Last week, my colleague Sally Jenkins wrote about Snyder's ongoing lack of accountability. Instead of showing his own face, he trots out his lawyers, his team executives and his head coach to take responsibility for the sorry state of this once-proud franchise. It goes without saying, of course, that Snyder declined Jenkins's request for comment.

(Snyder says through his spokesmen that he has a policy of not commenting publicly about the team during the season.)

But isn't it about time that Snyder made himself available in some sort of public forum, the better to answer just a few basic questions, as in:

-- What about all the rumors focusing on Jim Zorn's job security (ESPN's Adam Schefter said Sunday it was not a matter of if Zorn would be fired, but when)? At the very least, would it really hurt to give Zorn the dreaded vote of confidence with a statement that says "this man is my coach for the rest of the season, and hopefully longer," even if you probably don't mean it.

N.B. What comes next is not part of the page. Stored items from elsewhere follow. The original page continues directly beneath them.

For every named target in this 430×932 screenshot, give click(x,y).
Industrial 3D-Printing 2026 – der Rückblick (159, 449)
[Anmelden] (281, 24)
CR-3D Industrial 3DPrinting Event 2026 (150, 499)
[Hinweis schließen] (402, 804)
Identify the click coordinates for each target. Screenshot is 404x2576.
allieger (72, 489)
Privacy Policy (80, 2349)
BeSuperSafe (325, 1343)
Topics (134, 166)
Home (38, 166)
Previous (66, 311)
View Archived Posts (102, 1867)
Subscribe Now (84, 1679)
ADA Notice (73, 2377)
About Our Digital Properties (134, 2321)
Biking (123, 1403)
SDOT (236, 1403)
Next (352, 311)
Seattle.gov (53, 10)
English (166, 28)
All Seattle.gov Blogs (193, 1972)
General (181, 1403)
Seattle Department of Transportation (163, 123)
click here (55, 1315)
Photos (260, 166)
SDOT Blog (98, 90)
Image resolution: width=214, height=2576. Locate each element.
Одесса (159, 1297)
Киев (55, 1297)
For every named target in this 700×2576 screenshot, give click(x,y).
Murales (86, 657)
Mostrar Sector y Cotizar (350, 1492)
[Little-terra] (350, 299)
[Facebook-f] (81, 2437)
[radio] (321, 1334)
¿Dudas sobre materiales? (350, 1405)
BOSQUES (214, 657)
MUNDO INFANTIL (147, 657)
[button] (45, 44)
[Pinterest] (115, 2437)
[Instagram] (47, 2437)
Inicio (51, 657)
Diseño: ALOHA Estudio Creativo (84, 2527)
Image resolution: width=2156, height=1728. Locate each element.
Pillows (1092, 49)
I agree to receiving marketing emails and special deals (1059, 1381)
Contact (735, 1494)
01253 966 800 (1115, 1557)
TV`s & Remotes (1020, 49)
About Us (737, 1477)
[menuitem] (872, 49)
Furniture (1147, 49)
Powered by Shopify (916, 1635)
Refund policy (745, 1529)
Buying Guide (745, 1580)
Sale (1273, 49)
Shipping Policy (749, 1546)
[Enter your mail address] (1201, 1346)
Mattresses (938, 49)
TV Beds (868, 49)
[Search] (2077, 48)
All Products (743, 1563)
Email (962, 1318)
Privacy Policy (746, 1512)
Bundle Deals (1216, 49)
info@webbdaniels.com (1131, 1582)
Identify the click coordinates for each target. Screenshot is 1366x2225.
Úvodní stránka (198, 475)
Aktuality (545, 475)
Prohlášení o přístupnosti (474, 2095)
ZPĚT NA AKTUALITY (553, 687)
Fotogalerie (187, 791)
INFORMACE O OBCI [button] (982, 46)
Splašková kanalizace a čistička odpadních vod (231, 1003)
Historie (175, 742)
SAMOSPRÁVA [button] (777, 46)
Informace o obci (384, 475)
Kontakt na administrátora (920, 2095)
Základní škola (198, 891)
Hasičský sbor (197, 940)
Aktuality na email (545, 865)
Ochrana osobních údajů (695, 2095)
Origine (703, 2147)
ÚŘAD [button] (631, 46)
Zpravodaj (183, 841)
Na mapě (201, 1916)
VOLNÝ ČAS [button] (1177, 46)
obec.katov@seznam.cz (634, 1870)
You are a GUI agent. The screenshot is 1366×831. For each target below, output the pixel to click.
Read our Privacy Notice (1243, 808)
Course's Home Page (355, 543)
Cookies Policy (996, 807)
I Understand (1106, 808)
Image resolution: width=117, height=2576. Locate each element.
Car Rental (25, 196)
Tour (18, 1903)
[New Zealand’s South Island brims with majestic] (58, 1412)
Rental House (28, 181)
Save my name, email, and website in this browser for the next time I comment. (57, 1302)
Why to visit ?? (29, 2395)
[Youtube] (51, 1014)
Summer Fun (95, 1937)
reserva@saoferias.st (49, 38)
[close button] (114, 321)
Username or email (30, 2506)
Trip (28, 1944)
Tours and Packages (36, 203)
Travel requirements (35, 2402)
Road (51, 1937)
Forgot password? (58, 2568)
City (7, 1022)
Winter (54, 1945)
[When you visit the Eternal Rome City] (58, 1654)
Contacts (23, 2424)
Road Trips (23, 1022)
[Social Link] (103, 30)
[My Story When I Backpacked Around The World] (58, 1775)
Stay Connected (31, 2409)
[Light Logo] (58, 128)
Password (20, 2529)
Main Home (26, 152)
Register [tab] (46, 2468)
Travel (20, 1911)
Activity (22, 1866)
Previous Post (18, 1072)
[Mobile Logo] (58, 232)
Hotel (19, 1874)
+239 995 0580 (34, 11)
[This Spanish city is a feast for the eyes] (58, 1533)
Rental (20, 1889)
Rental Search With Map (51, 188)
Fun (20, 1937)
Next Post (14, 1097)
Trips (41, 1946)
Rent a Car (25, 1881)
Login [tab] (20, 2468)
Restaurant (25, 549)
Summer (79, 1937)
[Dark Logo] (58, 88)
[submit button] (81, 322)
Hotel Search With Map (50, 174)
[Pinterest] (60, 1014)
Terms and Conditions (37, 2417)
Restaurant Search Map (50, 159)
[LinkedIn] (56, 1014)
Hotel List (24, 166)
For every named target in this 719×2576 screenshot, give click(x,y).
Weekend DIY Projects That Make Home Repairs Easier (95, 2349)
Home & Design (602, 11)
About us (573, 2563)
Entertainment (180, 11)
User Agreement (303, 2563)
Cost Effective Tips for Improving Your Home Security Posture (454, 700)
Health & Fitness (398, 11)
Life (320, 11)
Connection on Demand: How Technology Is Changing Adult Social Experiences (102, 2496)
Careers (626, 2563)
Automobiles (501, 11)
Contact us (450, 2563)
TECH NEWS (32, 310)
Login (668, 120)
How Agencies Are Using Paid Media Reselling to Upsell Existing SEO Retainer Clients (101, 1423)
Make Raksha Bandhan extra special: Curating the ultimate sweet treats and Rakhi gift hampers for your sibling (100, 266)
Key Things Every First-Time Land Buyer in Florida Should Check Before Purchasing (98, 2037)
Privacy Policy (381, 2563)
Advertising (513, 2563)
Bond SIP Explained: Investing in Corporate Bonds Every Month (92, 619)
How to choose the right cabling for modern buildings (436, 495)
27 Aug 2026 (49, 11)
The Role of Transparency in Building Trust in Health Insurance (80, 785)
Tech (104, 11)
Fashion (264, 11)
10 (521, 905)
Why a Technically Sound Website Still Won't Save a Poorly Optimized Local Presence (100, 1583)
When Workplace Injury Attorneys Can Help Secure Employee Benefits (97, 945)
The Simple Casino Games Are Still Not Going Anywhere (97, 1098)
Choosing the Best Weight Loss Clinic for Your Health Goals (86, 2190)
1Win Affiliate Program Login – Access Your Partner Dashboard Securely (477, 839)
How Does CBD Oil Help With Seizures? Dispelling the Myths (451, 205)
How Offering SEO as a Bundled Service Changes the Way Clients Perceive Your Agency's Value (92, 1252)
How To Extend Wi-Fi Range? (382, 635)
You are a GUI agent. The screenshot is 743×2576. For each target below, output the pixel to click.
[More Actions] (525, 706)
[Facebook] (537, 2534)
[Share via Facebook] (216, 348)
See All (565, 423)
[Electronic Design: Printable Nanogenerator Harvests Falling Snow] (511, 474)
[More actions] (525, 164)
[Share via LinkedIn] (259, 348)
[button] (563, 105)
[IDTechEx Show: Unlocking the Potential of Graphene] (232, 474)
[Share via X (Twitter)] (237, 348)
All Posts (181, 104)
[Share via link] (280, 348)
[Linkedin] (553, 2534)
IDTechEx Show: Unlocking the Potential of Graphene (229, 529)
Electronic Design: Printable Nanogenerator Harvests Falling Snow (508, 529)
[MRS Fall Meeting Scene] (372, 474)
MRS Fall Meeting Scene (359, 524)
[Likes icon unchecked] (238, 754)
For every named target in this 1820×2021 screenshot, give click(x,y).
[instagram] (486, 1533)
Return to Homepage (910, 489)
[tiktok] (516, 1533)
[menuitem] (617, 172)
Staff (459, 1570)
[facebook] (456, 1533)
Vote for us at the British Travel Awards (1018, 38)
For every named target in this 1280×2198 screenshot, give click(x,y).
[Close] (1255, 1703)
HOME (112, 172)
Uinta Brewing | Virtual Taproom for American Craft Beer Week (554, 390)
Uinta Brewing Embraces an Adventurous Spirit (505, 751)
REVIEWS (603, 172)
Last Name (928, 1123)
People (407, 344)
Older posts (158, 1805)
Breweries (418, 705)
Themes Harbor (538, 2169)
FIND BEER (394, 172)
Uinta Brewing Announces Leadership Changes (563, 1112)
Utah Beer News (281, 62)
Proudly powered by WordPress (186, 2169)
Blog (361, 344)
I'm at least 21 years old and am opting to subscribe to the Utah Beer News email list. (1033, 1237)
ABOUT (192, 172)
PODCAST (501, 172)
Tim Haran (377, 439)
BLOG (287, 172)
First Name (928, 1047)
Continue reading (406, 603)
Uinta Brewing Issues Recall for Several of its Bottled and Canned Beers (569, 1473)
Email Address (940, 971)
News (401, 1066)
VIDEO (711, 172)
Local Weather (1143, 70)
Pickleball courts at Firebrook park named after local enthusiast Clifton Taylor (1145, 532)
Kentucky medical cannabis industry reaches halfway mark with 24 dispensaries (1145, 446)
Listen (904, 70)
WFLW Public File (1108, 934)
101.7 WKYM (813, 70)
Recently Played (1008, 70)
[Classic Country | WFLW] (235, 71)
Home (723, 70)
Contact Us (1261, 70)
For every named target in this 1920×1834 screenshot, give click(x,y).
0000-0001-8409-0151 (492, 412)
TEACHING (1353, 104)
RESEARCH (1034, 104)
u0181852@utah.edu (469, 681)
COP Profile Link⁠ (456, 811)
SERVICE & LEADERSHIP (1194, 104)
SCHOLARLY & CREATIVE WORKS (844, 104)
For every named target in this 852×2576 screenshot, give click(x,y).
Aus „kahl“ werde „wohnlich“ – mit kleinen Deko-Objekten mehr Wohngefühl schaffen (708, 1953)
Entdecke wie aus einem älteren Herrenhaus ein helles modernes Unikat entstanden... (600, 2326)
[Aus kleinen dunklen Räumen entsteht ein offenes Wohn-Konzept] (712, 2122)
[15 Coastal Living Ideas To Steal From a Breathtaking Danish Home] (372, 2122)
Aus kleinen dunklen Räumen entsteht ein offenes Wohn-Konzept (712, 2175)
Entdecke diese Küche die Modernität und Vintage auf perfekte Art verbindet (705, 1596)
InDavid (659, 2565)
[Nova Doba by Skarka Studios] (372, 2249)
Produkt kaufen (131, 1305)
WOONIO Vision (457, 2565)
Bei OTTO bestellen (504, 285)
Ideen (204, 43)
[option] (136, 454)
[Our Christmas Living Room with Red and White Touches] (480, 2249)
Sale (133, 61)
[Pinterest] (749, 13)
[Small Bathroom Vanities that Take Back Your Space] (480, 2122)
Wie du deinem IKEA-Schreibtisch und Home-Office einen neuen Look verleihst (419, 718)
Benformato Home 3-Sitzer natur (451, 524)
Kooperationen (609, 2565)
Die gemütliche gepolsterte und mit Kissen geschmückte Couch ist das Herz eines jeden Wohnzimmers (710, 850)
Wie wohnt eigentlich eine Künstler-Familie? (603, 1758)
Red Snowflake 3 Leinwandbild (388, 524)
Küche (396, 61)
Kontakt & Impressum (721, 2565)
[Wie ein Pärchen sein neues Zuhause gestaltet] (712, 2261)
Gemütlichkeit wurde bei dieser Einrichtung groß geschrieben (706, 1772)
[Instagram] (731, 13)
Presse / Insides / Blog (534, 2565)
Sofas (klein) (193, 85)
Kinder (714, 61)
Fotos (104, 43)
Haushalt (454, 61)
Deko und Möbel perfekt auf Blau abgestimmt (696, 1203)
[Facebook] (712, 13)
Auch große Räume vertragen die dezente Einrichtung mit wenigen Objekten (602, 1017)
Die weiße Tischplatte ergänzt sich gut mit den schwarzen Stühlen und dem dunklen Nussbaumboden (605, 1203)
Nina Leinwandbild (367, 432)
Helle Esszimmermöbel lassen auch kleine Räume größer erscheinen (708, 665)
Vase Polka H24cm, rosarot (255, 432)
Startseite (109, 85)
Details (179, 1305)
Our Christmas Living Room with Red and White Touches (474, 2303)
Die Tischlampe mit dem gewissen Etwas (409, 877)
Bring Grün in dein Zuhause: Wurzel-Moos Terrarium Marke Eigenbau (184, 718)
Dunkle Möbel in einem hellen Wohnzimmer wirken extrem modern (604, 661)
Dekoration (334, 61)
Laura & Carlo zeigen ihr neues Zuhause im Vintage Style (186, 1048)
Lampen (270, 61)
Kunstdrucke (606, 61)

-- Why would you undermine quarterback Jason Campbell's already fragile confidence in the offseason by letting it be known you were interested in Jay Cutler and Mark Sanchez?

-- Why do you continue to throw huge piles of cash at big-name free agents who, year after year, take the money and hardly ever provide a decent return on the investment?

So many questions, but never any answers from the man who owns a franchise that constantly seems headed in the wrong direction. One last query: Can we get you Ted Leonsis's telephone number? Better yet, go to TedsTake.com and read that Sept. 28 entry. Take notes.

Here and There: One of the better lines in the immediate aftermath of Washington's 16-13 win over Tampa Bay came from WTEM's Steve Czaban, who declared that the rest of the Redskins 2009 season "feels like a [prison] sentence."

And did Channel 4's Dan Hellie really say the Redskins got a "boo-vation" as they walked off the field at halftime Sunday at FedEx?